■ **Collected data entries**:
○ ○ ○ ○ ○ ○ ○

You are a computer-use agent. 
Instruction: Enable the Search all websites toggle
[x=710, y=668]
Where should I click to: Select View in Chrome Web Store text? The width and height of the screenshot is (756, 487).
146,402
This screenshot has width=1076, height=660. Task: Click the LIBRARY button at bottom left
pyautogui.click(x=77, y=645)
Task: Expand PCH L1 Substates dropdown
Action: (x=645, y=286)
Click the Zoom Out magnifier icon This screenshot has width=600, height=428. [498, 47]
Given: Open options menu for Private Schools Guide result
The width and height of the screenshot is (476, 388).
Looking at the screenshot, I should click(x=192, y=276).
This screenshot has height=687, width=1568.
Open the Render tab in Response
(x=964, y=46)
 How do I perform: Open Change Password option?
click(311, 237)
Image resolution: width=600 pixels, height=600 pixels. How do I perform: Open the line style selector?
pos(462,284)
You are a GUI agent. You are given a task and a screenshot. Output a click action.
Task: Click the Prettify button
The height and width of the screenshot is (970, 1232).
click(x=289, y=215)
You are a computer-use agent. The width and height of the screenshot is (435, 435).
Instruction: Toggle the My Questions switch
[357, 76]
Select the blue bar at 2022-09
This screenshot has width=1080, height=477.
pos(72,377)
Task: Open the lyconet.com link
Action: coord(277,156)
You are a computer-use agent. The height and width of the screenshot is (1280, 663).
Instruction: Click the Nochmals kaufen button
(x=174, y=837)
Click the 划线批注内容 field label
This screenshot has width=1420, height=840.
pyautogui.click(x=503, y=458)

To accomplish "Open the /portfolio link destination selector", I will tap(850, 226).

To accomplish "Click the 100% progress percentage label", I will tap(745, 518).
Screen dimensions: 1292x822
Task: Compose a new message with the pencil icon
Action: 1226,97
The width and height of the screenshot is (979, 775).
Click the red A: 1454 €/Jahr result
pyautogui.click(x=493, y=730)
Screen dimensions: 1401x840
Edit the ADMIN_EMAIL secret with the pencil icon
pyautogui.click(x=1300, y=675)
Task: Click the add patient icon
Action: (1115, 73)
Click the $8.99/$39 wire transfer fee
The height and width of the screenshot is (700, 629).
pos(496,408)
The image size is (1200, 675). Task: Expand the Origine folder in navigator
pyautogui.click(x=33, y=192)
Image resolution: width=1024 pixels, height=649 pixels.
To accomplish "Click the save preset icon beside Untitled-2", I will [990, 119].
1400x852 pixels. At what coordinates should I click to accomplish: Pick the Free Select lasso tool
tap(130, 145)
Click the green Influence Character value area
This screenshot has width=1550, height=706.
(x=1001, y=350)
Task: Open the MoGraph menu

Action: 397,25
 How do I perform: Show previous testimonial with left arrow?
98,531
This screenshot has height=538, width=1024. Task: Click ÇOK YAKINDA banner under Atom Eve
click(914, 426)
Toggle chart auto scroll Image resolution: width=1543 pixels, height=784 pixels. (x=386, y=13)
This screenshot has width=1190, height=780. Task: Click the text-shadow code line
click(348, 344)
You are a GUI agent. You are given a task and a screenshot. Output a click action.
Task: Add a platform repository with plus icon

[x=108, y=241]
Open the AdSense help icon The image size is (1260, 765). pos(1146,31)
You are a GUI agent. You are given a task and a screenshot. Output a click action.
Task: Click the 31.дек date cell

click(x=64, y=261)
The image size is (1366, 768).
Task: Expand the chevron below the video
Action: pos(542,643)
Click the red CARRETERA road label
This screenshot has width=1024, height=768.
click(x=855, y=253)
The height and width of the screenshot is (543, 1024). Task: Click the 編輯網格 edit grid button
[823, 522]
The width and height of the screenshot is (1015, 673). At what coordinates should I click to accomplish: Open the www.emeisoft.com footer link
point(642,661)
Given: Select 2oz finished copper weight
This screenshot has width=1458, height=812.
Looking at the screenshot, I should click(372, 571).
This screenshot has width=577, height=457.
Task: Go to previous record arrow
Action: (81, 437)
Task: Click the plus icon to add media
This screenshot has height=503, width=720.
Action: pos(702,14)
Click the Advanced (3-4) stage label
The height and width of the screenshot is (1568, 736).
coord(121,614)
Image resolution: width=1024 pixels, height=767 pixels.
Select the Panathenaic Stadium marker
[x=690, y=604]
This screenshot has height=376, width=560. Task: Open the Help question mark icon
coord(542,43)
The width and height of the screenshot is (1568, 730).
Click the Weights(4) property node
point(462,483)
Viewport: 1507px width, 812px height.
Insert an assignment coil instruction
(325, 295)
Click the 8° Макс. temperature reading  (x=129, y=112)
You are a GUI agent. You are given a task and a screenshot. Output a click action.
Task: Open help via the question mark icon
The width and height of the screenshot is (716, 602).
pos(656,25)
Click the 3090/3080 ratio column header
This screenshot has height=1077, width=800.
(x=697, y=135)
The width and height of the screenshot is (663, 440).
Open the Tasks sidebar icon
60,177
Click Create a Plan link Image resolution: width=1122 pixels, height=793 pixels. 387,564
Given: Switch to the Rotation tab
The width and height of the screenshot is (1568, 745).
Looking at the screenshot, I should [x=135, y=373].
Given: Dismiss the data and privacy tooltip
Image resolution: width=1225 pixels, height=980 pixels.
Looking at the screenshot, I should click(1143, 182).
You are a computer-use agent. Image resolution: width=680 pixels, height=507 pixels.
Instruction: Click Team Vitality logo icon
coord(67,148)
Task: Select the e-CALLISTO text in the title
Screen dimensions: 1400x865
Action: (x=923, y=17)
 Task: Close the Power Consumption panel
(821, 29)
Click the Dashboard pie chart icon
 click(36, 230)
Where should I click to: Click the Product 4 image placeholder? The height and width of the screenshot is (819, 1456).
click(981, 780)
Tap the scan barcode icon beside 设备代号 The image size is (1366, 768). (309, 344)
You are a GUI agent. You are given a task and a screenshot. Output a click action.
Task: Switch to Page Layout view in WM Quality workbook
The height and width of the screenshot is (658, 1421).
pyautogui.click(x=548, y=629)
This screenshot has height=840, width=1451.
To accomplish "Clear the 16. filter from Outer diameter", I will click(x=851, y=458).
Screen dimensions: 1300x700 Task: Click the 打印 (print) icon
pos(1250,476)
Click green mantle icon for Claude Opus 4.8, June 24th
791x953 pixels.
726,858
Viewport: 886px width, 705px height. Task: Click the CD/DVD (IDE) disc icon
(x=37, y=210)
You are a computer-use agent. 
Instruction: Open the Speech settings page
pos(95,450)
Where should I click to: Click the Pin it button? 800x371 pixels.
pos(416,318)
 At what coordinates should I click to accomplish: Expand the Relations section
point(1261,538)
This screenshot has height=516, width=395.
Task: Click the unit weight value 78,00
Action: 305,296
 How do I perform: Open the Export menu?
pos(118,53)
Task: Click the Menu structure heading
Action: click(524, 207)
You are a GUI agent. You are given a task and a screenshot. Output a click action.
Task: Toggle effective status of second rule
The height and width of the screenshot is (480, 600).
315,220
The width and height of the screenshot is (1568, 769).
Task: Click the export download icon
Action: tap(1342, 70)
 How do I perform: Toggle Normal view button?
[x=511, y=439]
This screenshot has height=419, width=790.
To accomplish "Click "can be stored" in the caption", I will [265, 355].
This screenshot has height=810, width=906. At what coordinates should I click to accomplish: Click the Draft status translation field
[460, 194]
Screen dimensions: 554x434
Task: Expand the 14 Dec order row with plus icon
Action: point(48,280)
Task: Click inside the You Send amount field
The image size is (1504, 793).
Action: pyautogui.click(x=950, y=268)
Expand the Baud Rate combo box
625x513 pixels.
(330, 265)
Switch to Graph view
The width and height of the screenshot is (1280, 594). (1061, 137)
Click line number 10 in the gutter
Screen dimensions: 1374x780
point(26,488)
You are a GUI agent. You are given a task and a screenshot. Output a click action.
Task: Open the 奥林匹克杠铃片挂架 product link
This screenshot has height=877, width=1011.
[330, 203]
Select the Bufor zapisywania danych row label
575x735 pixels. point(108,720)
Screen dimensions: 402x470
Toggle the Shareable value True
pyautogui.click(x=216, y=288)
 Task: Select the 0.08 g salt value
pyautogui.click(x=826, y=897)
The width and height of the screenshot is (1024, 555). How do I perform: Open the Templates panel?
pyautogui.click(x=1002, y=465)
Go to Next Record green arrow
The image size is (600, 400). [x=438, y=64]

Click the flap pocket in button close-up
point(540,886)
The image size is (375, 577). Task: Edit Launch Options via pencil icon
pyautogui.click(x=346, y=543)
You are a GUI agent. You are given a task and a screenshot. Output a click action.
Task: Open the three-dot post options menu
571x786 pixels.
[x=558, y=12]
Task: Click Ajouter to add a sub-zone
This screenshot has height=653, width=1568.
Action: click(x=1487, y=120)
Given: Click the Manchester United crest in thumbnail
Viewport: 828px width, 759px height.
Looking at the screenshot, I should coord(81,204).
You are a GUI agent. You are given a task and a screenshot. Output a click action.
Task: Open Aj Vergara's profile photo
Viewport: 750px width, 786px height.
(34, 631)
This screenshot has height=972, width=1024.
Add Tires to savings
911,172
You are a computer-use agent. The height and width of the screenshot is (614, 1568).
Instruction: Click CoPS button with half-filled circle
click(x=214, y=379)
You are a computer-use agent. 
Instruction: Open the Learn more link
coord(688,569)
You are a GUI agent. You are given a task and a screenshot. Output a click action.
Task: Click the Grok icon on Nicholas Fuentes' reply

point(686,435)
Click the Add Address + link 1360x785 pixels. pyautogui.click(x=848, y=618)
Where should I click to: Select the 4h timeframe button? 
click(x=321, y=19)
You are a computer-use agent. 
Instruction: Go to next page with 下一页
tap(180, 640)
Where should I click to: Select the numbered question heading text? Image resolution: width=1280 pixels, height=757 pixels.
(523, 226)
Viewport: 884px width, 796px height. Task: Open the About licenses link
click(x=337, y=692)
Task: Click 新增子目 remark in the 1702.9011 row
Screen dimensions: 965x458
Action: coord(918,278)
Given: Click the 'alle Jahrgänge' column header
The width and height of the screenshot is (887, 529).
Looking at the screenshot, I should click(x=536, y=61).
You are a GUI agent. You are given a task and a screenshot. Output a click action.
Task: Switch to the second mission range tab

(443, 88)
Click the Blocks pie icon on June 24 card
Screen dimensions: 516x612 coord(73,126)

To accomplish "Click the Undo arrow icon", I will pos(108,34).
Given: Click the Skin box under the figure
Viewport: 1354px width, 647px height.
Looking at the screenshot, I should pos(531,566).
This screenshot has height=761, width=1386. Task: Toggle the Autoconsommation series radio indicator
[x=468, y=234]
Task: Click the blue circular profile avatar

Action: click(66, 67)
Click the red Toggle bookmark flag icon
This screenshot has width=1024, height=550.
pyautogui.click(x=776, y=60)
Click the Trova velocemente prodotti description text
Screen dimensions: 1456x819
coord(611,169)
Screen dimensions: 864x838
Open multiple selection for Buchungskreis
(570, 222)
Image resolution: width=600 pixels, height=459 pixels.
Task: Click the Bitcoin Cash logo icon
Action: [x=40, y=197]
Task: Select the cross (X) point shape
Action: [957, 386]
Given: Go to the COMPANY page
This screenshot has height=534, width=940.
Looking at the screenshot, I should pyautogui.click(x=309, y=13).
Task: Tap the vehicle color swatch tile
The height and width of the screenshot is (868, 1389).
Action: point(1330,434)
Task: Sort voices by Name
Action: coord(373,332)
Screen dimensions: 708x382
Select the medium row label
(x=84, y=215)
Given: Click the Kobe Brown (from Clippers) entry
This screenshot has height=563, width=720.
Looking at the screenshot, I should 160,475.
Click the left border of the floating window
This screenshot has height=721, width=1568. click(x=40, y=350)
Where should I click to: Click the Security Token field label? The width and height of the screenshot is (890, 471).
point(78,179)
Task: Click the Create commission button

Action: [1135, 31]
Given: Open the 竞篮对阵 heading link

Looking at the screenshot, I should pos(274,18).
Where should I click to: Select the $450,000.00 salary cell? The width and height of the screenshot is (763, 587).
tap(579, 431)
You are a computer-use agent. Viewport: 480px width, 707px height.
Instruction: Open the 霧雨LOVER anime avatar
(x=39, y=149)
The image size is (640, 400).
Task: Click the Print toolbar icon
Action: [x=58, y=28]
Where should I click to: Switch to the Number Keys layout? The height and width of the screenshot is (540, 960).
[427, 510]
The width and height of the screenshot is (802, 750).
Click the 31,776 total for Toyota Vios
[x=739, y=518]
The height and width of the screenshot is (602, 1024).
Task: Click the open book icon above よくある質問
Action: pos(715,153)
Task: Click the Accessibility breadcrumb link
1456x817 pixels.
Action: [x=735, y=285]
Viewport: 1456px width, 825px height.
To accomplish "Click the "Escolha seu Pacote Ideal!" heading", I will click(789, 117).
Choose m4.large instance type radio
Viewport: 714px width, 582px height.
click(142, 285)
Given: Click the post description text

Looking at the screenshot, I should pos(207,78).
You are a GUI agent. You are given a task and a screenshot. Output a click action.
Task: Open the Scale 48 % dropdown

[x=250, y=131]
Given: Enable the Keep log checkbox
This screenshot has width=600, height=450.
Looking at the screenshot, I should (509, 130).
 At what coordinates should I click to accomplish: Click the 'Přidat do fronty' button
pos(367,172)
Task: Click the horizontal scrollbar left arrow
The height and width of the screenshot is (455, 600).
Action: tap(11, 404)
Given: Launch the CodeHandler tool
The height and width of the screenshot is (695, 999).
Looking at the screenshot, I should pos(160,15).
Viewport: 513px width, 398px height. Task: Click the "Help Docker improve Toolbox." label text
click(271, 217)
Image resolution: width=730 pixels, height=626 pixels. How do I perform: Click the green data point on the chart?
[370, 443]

○ ○ ○ ○ ○ ○ ○

■ **What to work on**: Given the records above, return exactly the lines starting at the line containing "Screen dimensions: 1456x819" and ending at the line containing "Task: Tap the vehicle color swatch tile", including both.

■ **Reply**:
Screen dimensions: 1456x819
coord(611,169)
Screen dimensions: 864x838
Open multiple selection for Buchungskreis
(570, 222)
Image resolution: width=600 pixels, height=459 pixels.
Task: Click the Bitcoin Cash logo icon
Action: [x=40, y=197]
Task: Select the cross (X) point shape
Action: [957, 386]
Given: Go to the COMPANY page
This screenshot has height=534, width=940.
Looking at the screenshot, I should pyautogui.click(x=309, y=13).
Task: Tap the vehicle color swatch tile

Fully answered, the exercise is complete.